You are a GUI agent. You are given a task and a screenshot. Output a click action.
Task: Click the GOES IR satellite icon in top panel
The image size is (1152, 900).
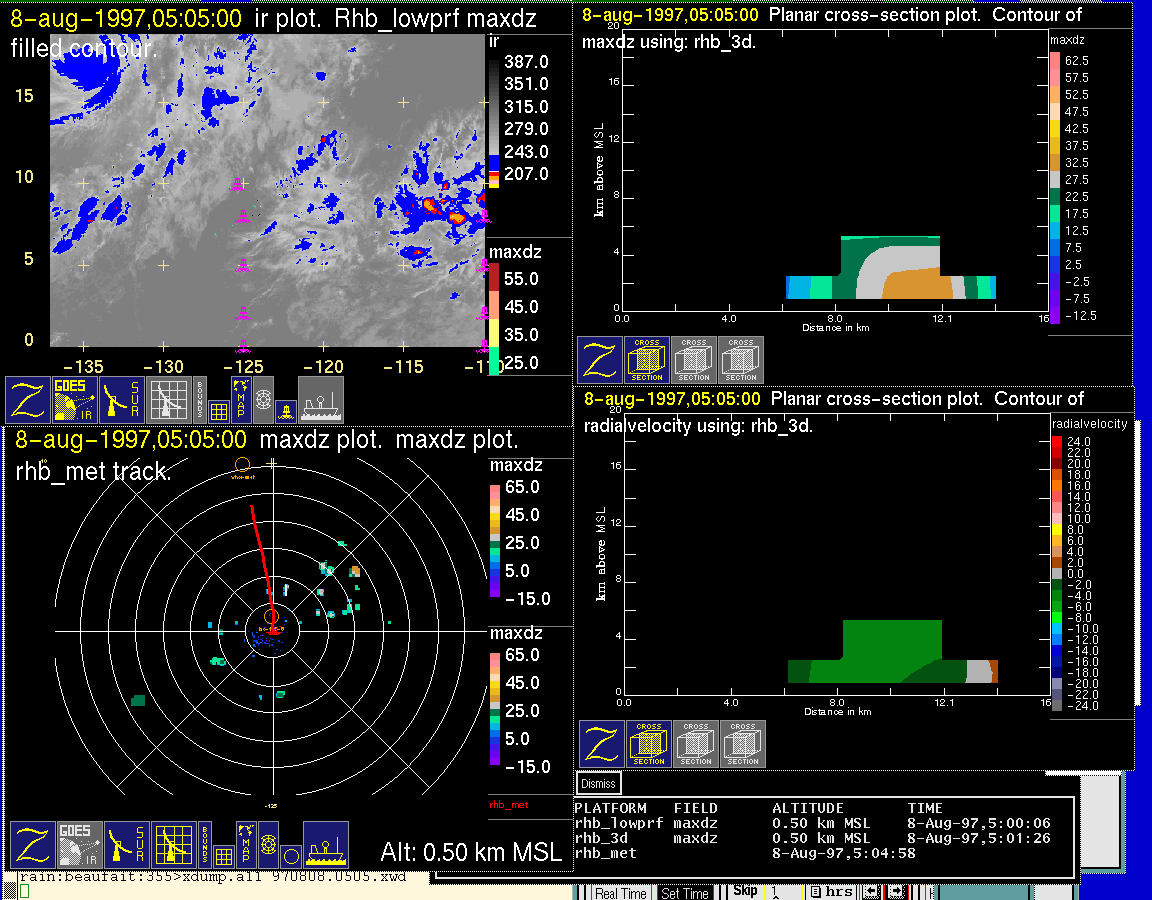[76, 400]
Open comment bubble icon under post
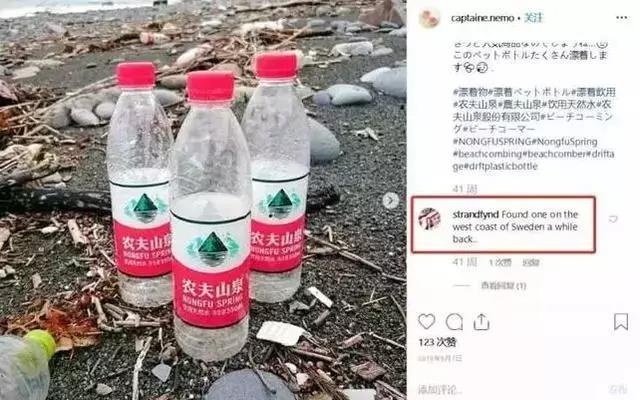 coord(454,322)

TASK DIRECTIONS - Begin at the line containing "The image size is (1152, 900)." and stop at the last line of the data. Repeat only those lines, exactly, and leave out the pictures.

EXERCISE SOLUTION -
The image size is (1152, 900).
[76, 400]
Open comment bubble icon under post
 coord(454,322)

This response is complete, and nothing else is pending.